4. Gather Around the Table
Family meals offer a chance for mom and dad to be role models. During family meals, parents display quality characteristics of healthy relationships and verbiage with food. A Harvard study found that families who eat together are twice as likely to eat their five servings of fruits and vegetables a day as families who don't eat together. Also, children who eat together with their family gain greater self esteem, a strong feeling of belonging, and increased social and vocabulary skills.
- Children generally eat better when an adult sits with them. Be patient with slow eaters who may become involved in the eating process itself or the social contact with family members.

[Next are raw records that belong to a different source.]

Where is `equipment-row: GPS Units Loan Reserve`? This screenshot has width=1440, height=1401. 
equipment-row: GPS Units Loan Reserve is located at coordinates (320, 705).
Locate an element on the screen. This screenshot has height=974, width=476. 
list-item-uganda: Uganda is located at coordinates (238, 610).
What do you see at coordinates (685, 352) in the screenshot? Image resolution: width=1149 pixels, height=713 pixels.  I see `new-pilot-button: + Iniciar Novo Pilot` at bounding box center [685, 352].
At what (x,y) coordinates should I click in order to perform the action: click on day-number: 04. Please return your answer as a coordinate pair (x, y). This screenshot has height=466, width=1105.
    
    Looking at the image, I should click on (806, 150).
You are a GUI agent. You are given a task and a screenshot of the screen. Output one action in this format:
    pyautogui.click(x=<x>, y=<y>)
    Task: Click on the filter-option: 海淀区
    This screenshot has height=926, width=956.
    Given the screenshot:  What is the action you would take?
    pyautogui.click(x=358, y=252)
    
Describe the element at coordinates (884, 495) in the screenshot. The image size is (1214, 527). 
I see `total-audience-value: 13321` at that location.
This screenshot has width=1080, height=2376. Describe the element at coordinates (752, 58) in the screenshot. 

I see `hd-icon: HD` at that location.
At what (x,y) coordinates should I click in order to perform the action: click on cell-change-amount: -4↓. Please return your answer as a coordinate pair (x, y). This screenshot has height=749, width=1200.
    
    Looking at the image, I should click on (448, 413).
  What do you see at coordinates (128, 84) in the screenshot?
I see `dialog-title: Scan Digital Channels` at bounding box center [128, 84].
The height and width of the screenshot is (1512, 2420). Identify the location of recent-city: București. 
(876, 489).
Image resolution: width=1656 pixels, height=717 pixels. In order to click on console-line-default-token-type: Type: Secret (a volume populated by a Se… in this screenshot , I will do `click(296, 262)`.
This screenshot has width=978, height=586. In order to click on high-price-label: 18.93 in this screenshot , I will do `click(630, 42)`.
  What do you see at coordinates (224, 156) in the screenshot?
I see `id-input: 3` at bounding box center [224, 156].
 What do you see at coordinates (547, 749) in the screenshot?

- Children who have family meals usually fall within a healthy weight range compared to those who eat alone. When conversation is encouraged, eating is mindful and portion size is kept under control.
5. Eat Clean Foods
It is now well established that pesticides pose a risk to young kids because they are still growing. Exposure to pesticides and other toxic chemicals during critical periods of development can have lasting adverse effects both in early development and later in life.
- Remove foods from your pantry that contain hydrogenated oils, high fructose corn syrup and artificial sugars. If you are unsure of what an ingredient is, do not purchase the product.
- Purchase organic dairy and meat products. Children who consume products containing growth hormones have an increased risk of maturing at a much younger age than those who eat organically.
6. Encourage Fiber
When kids eat more fiber, they tend to want less fat and sugar. Fiber-rich foods are low in calories and take a long time to digest which means kids stay full longer and don't overeat. Fiber will also keep their blood sugar and insulin levels steady. To figure out how much fiber your little one needs, follow this formula:
Your child's age + five = the number of fiber grams needed each day.
- Remember to gradually increase the higher fiber foods in your children's diet, and at the same time, encourage them to drink plenty of fluids to keep their systems running smoothly.
- Purchase whole grain cereal with 5 grams of fiber or more per serving. The sugar content should always be less than the fiber amount.
- Add ground flax seeds, nuts, seeds and dried fruit to pancakes, muffins, cereals, yogurt parfaits and smoothies.